Ela quis. Cibele teve duas promoções num curto intervalo. Na penúltima, se tornou hostess. “Ou seja, a primeira pessoa que o cliente encontrava ao chegar no restaurante era uma travesti”, diz ela. “Em 2013, isso foi um marco muito grande”.
Laís Souza, há três anos gerente de Diversidade, Equidade e Inclusão da Accor, explica que a empresa foi pioneira ao falar do tema no mercado.

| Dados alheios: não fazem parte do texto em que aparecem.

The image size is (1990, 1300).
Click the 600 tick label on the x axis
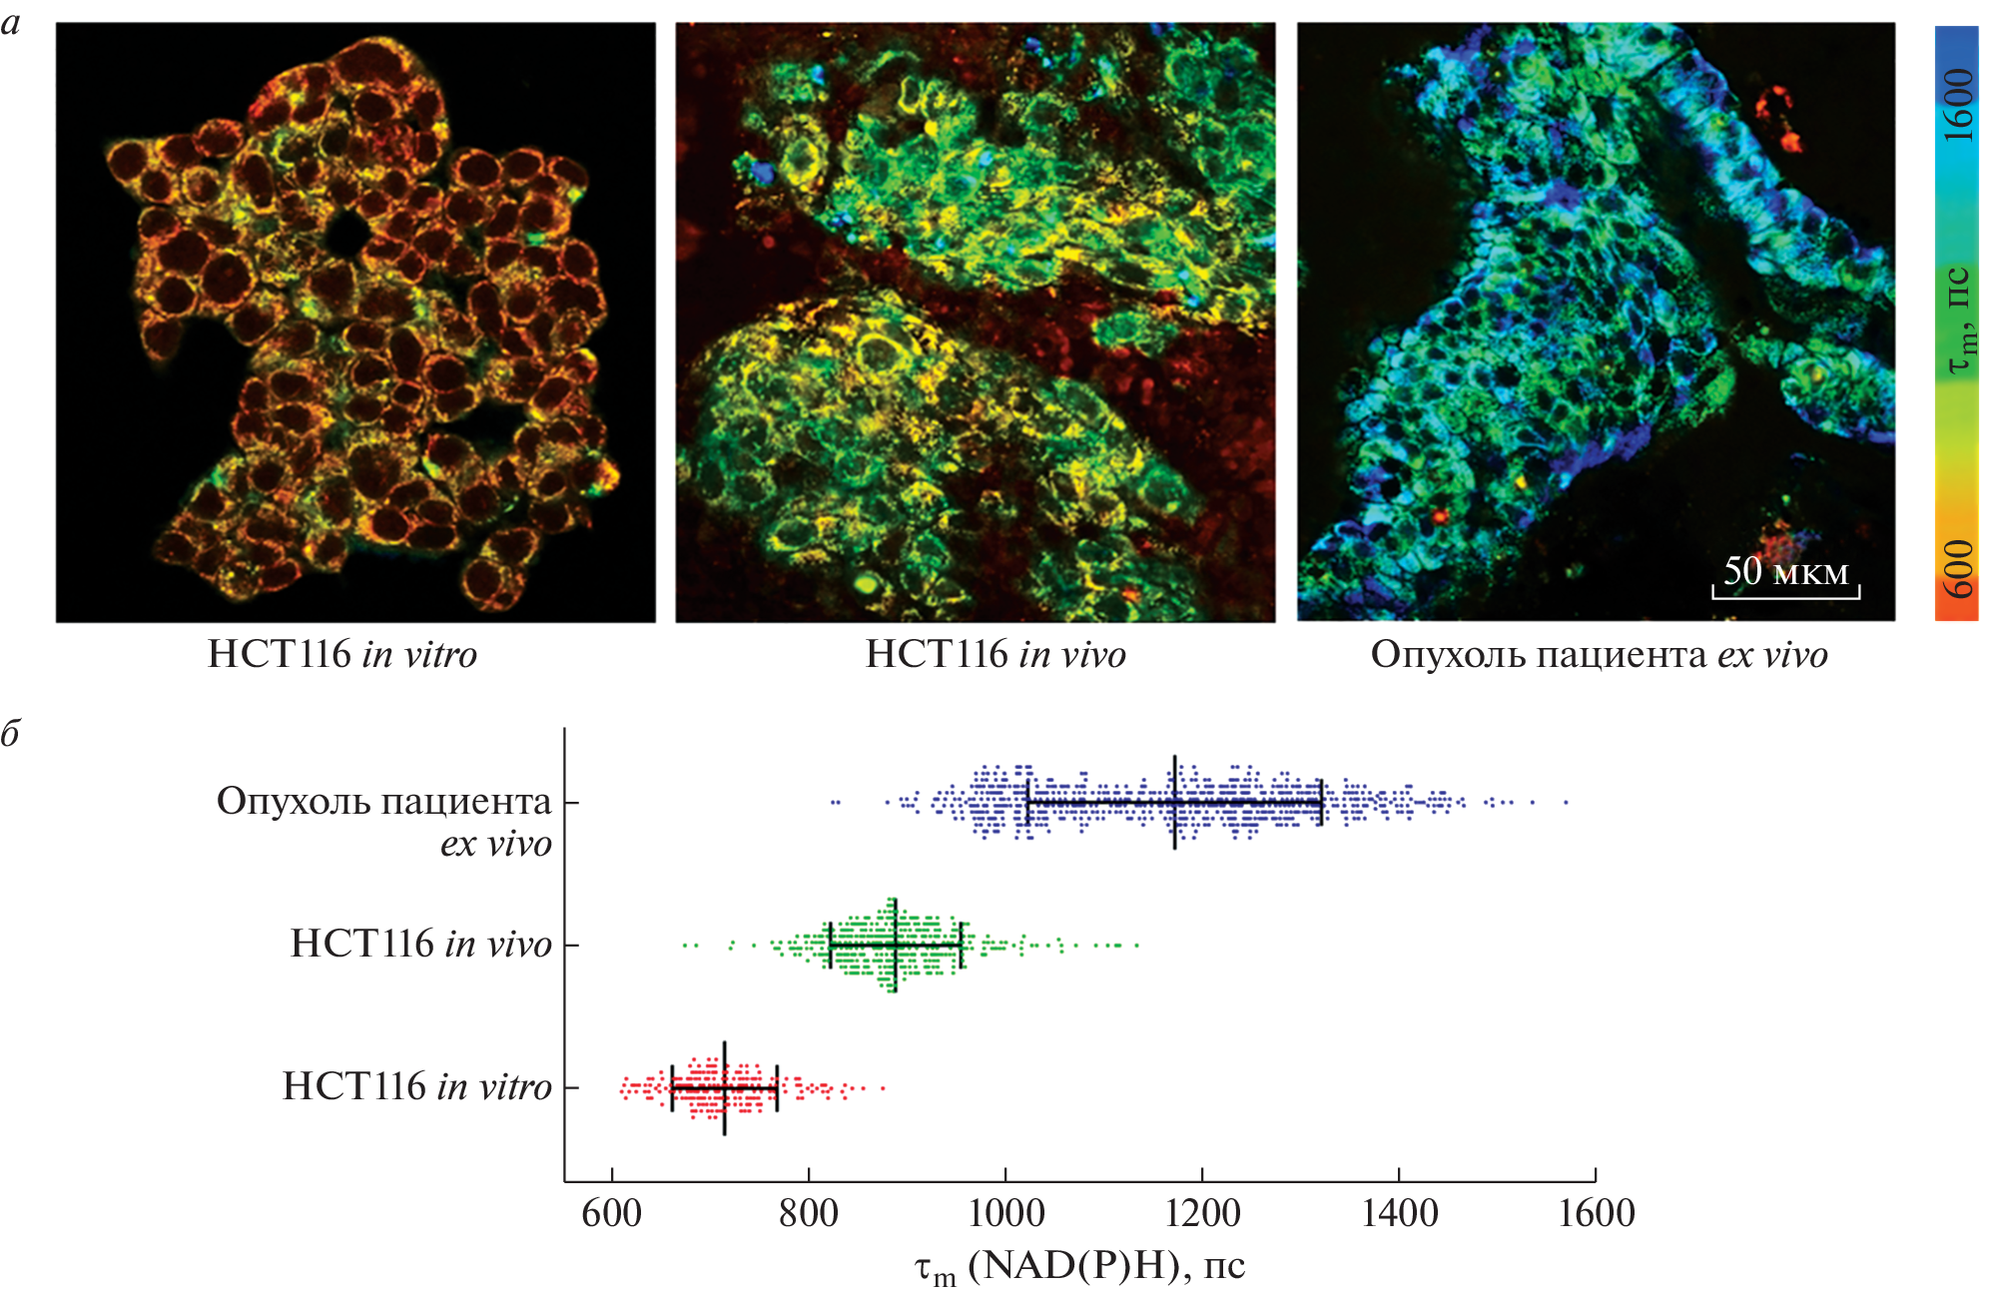pyautogui.click(x=611, y=1214)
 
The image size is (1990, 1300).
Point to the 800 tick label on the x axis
pyautogui.click(x=808, y=1214)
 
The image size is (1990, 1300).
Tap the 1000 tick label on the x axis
pyautogui.click(x=1005, y=1214)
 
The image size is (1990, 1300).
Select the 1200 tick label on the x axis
pyautogui.click(x=1202, y=1214)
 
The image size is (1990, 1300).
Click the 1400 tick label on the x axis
pyautogui.click(x=1399, y=1214)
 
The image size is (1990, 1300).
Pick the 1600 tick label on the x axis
pyautogui.click(x=1596, y=1214)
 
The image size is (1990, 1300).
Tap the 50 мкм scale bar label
pyautogui.click(x=1785, y=571)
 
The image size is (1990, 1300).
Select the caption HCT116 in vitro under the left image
pyautogui.click(x=341, y=655)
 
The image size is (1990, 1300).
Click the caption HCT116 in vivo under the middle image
pyautogui.click(x=995, y=655)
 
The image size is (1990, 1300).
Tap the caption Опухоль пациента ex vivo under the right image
pyautogui.click(x=1599, y=655)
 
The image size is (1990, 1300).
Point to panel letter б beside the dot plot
pyautogui.click(x=11, y=734)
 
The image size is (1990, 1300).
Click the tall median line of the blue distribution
pyautogui.click(x=1175, y=802)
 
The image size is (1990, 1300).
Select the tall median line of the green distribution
pyautogui.click(x=895, y=945)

O primeiro compromisso público com a causa se deu em 2007. Em 2012, foi criado o grupo de afinidade de igualdade de gênero, que implementou iniciativas de enfrentamento ao assédio e à discriminação e de geração de oportunidades de carreira para mulheres. Em 2017, a Accor aderiu aos 10 compromissos do Fórum de Empresas e Direitos LGBTI+.
Sob gestão de Lais, foi implementado um censo exclusivo de diversidade. A edição 2025 apontou que 16% das lideranças são LGBTQIA+, sendo que pessoas trans correspondem a 1%.
Para aumentar as taxas, a empresa lançou neste ano o LGBTalent+, programa de mentoria para desenvolvimento de líderes exclusivo para membros da comunidade.
Cibele conta que a sua transição, o fato de conseguir ser promovida e a existência de programas afirmativos, têm ajudado outras pessoas da empresa a se autodeclararem trans. Mobilizadora da causa, ela formou uma rede de acolhimento dentro da empresa.
E mais pessoas estão chegando. Uma delas, que integra a equipe de Cibele e está na sua primeira experiência com registro em carteira de trabalho, foi recentemente promovida.
“Precisamos tirar as pessoas trans dos bastidores e colocá-las na frente do cliente”, diz ela.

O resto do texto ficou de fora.